En compañía de sus hombres armados, Thurzó llegó al castillo sin anunciarse. En el subsuelo, desordenado por la sangrienta ceremonia de la noche anterior, encontró un bello cadáver mutilado y dos niñas en agonía. No es esto todo. Aspiró el olor a cadáver; miró los muros ensangrentados; vio «la Virgen de hierro», la jaula, los instrumentos de tortura, las vasijas con sangre reseca, las celdas -y en una de ellas a un grupo de muchachas que aguardaban su turno para morir y que le dijeron que después de muchos días de ayuno les habían servido una cierta carne asada que había pertenecido a los hermosos cuerpos de sus compañeras muertas…
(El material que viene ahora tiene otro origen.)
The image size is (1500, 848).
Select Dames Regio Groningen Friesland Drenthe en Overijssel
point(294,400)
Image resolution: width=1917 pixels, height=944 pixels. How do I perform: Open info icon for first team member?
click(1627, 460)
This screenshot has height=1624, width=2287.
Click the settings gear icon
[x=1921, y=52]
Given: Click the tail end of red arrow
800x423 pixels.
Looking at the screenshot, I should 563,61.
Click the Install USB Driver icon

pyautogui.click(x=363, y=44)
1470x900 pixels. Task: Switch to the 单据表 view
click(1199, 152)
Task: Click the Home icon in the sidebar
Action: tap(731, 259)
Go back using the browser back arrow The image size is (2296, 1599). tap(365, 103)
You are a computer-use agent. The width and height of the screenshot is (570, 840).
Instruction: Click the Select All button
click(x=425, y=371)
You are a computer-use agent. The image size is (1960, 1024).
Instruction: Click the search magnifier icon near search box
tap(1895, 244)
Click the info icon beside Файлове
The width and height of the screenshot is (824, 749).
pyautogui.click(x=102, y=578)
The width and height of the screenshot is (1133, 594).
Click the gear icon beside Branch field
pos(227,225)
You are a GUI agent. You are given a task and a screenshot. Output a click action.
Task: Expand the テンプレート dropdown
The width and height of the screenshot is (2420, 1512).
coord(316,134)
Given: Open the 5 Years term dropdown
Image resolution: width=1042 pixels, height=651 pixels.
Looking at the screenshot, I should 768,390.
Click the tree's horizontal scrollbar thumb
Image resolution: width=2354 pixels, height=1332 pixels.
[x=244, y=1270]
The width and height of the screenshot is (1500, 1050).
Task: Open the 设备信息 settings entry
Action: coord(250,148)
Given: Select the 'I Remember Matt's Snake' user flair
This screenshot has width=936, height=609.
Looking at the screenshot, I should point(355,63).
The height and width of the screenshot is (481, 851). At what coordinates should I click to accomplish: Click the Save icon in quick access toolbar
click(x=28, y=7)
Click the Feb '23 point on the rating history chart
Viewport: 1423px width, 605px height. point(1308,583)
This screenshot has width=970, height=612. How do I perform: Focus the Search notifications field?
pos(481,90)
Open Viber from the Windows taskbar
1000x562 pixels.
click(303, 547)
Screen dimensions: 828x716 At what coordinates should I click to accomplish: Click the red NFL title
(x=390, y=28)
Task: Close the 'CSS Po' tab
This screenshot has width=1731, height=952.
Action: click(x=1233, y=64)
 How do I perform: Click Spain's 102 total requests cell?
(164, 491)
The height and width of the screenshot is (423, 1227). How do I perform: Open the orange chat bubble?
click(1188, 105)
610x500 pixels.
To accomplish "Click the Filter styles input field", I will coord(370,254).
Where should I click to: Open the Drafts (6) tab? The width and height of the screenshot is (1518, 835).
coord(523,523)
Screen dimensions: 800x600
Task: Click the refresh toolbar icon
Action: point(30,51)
La condesa, sin negar las acusaciones de Thurzó, declaró que todo aquello era su derecho de mujer noble y de alto rango, pero «no coló» y Báthory, aún contando con el privilegio de pertenecer a la nobleza y ser amiga personal del rey Húngaro, fue condenada por éste mismo a una muerta lenta:
La emparedaron en el dormitorio de su castillo, dejándole una pequeña ranura por la cual le daban algunos desperdicios como comida y un poco de agua. Murió a los cuatro años de permanecer en esa tumba, sin intentar comunicarse con nadie ni pronunciar la mínima palabra. Nunca demostró arrepentimiento. Nunca comprendió por qué la condenaron. El 21 de agosto de 1614, un cronista de la época escribía: Murió al anochecer, abandonada de todos.